==== PAGE ====
Journal · Practice

How to start a daily Shiva practice — a 21-day path.

If you have ten minutes a day, here is the smallest commitment that will compound. A 21-day starting protocol drawn from the in-app Sankalpa Arc, with the actual mantras, the actual postures, and the actual mistakes to avoid.

Author
The Shiv Darshan team
Published
27 May 2026
Reading time
9 min
Category
Practice

Most people who try to start a Shiva practice fail in the second week. Not because the practice is hard — it isn’t — but because the first week’s enthusiasm runs out before the discipline has hardened into habit. The protocol that follows is designed for that exact failure mode. The first week is so small that you cannot reasonably fail it. The second week extends what is already working. The third week adds the piece that closes the loop.

Ten minutes a day. Three weeks. That is the entire commitment. After twenty-one days you will know whether the practice belongs in your life — not because you have read about it, but because you have done it.

Before you begin

Decide three things in advance and write them down. Not in your head — on paper, or in a note on your phone, somewhere you will see them.

Where you will sit. A specific corner of a specific room. The same place every day. The brain associates physical location with mental state more strongly than people realise; using the same spot every day shortens the time it takes to drop into the practice from minutes to seconds. The location does not need to be elaborate — a chair facing a wall is enough. A small image of Shiva, a single ghee lamp, or a flower from your balcony is more than enough.
==== PROVIDED DATA ====
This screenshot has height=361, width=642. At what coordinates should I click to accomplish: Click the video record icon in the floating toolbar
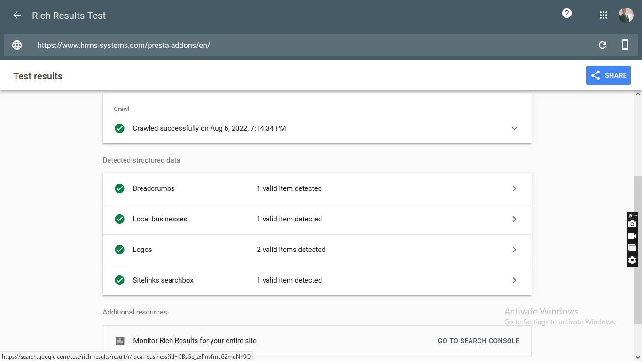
====
* _WHAT YOU HAVE TO DO_: Copy out the whole Shiva practice article from the top, word for word.

* _EXERCISE RESULT_:
Journal · Practice

How to start a daily Shiva practice — a 21-day path.

If you have ten minutes a day, here is the smallest commitment that will compound. A 21-day starting protocol drawn from the in-app Sankalpa Arc, with the actual mantras, the actual postures, and the actual mistakes to avoid.

Author
The Shiv Darshan team
Published
27 May 2026
Reading time
9 min
Category
Practice

Most people who try to start a Shiva practice fail in the second week. Not because the practice is hard — it isn’t — but because the first week’s enthusiasm runs out before the discipline has hardened into habit. The protocol that follows is designed for that exact failure mode. The first week is so small that you cannot reasonably fail it. The second week extends what is already working. The third week adds the piece that closes the loop.

Ten minutes a day. Three weeks. That is the entire commitment. After twenty-one days you will know whether the practice belongs in your life — not because you have read about it, but because you have done it.

Before you begin

Decide three things in advance and write them down. Not in your head — on paper, or in a note on your phone, somewhere you will see them.

Where you will sit. A specific corner of a specific room. The same place every day. The brain associates physical location with mental state more strongly than people realise; using the same spot every day shortens the time it takes to drop into the practice from minutes to seconds. The location does not need to be elaborate — a chair facing a wall is enough. A small image of Shiva, a single ghee lamp, or a flower from your balcony is more than enough.